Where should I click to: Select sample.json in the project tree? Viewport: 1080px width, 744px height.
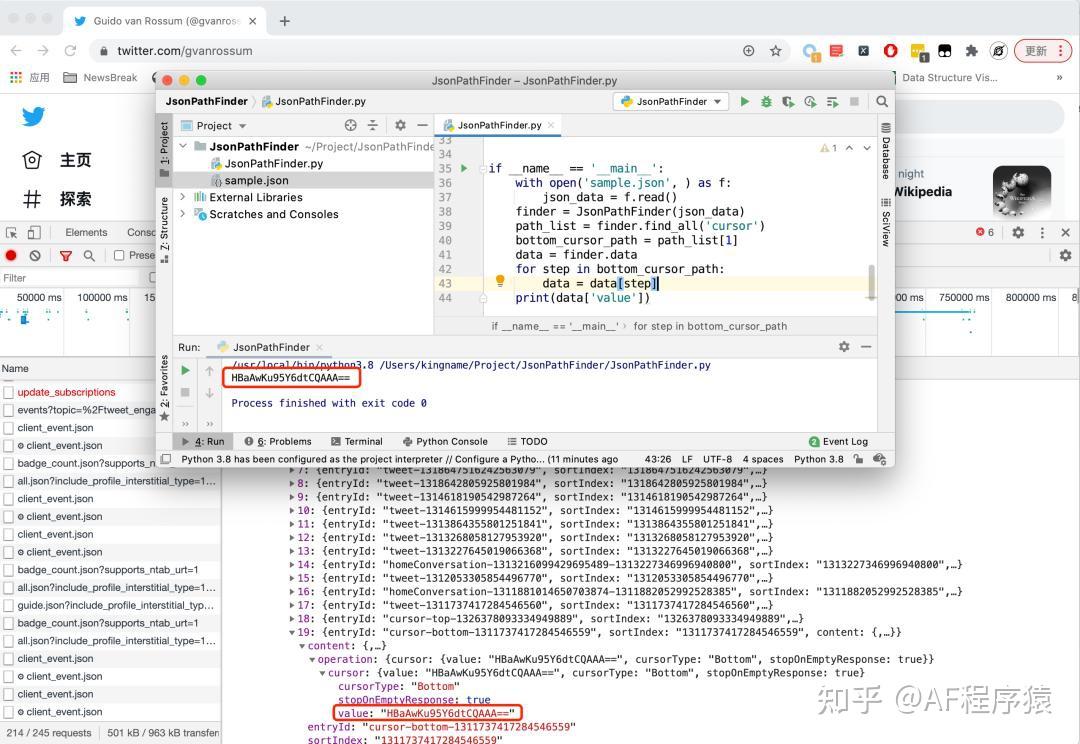pos(256,180)
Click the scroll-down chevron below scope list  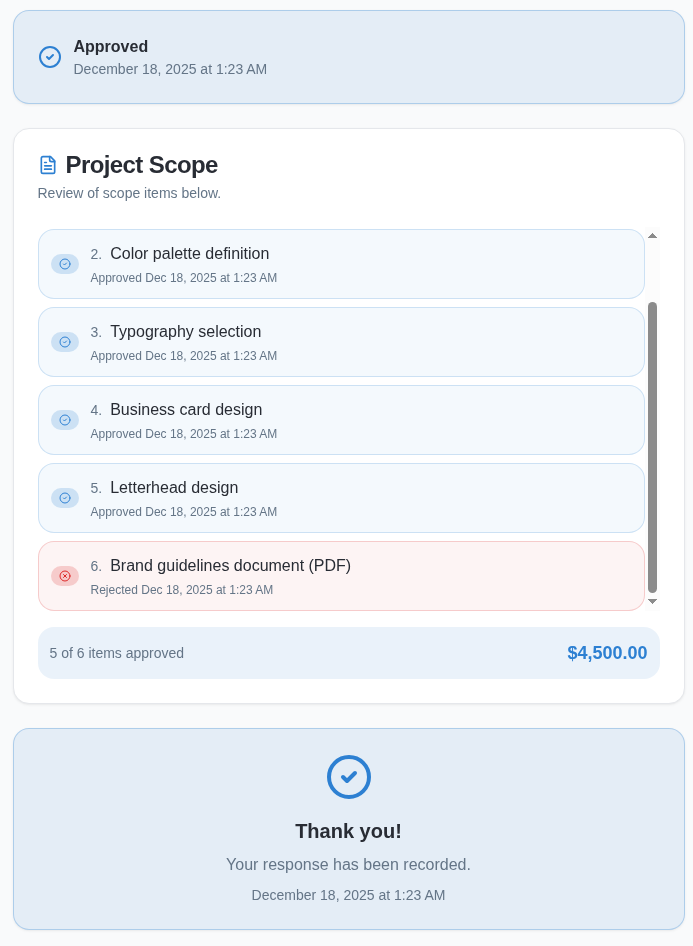652,601
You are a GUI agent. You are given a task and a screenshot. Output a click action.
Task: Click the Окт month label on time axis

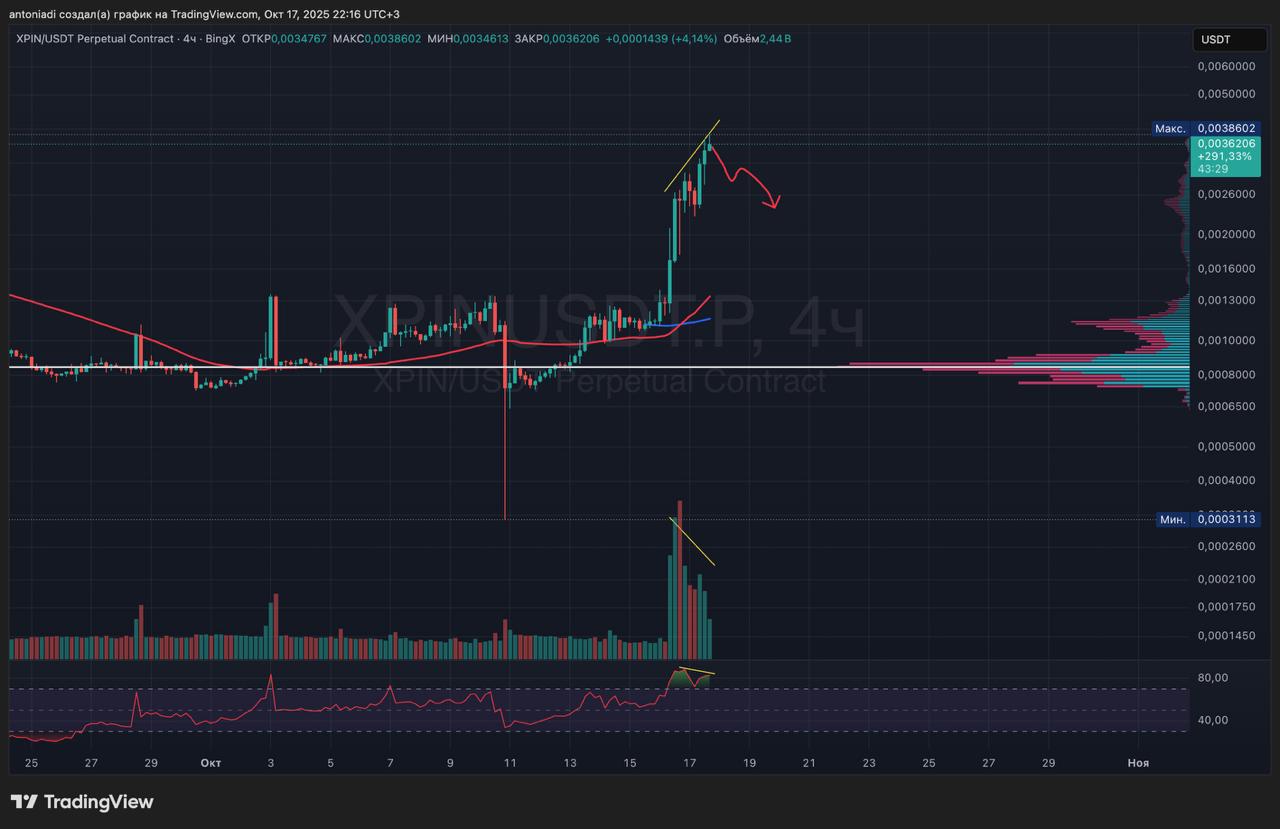210,763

==========

Work to be completed → Please retype only the lines from the line that holds "You are a GUI" through the end of the records, exactly as they stand, and drop every picture.

Solution to this exercise →
You are a GUI agent. You are given a task and a screenshot. Output a click action.
Task: Click the Окт month label on time axis

210,763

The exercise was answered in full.